Our anger can go inward, towards our own hearts. We may struggle to feel compassion or forgiveness for ourselves.
Forgiveness is one of the doorways we all walk through as we tend this vulnerable underbelly. And alongside forgiveness we also journey through anger, and grief.
When my youngest child was little – about 6 or 7 – we car pooled with a neighbor down the street, a little boy the same age as my son. One afternoon they got into an argument in the backseat on the drive home. I listened with curiosity – and some awe – as they worked through their difficulty.
The next day, when I asked them about their tussle, my son’s friend said, with earnest passion, “Sometimes I’m so mad, I stay mad for like three whole hours!”
I smiled at his forthrightness, thinking to myself, “Well, sometimes I stay mad for three whole years!”
On the other side of our anger we often find the tenderness of grief: the sadness, anger, and sorrow of what we wish hadn’t been. In my own life, I can cling to anger, resentment – or even a desire for protection – in an attempt to shield myself from this vulnerability.
On my bathroom mirror there’s a quote from beloved meditation teacher Stephen Levine that goes like this: “When we can’t protect ourselves anymore, only mercy remains.”
His words feel like both an acknowledgement and an invitation: to soften these protections and allow something deeper to hold us.

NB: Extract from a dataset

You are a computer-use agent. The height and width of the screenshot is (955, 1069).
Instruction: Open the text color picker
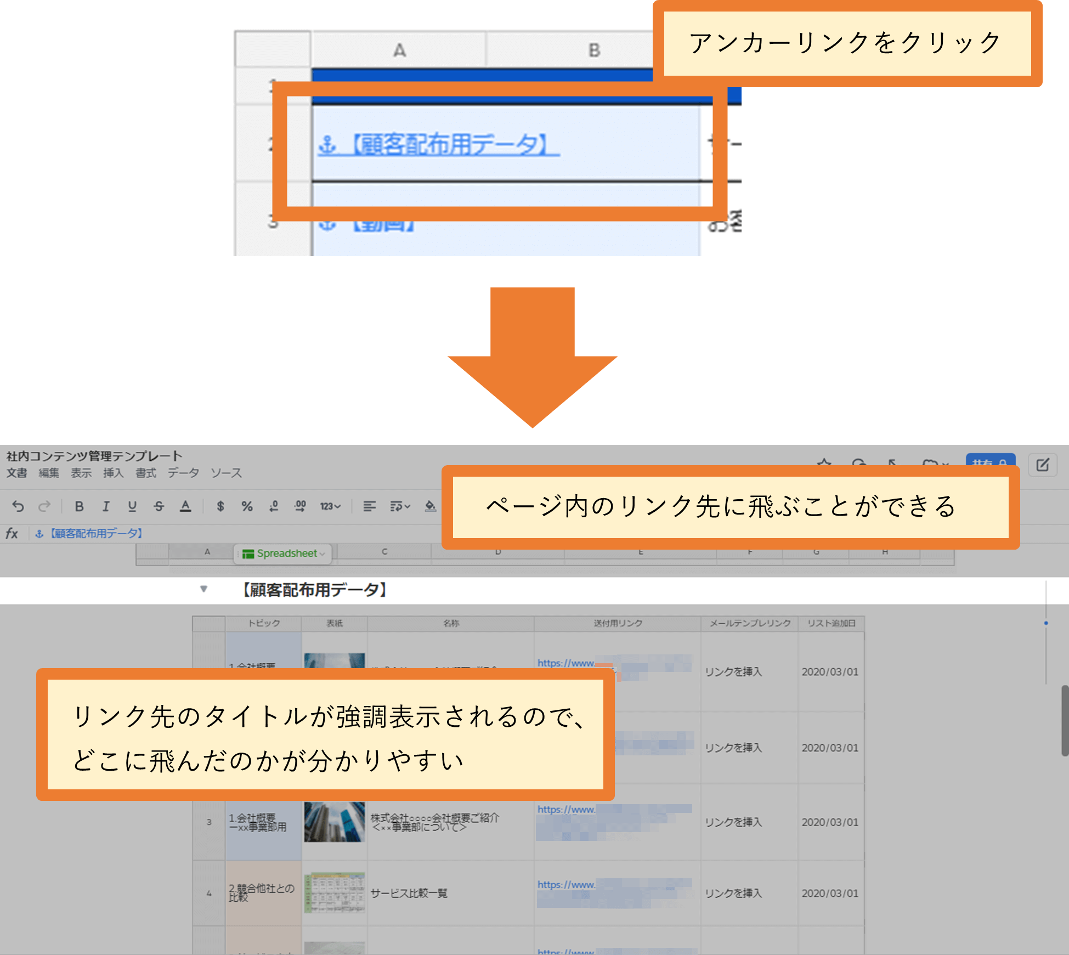pos(185,506)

What if there is mercy, underneath the food? Underneath all the ways we try and protect ourselves?
For me, it helps to learn from others, so I often seek out forgiveness stories, to learn how others brave those seas. The last forgiveness story I read quoted a line from William Penn –“Let us see what love can do.”
I don’t know much about William Penn, aside from the state that bears his name, Pennsylvania, and that he was a Quaker.
But this quote makes me wonder about his journey, and what he learned in his lifetime about forgiveness, grief, and the courage to trust.
His words – and a friend’s courage in remaining open in the face of heartbreak – inspired this poem below.
Perhaps courage, like forgiveness, and like love, is something best done together. We do not have to swim those seas alone.
Courage
The task in this world:
To open, and open.
To say yes to this, and this,
and this too.
Together, let’s see what love can do.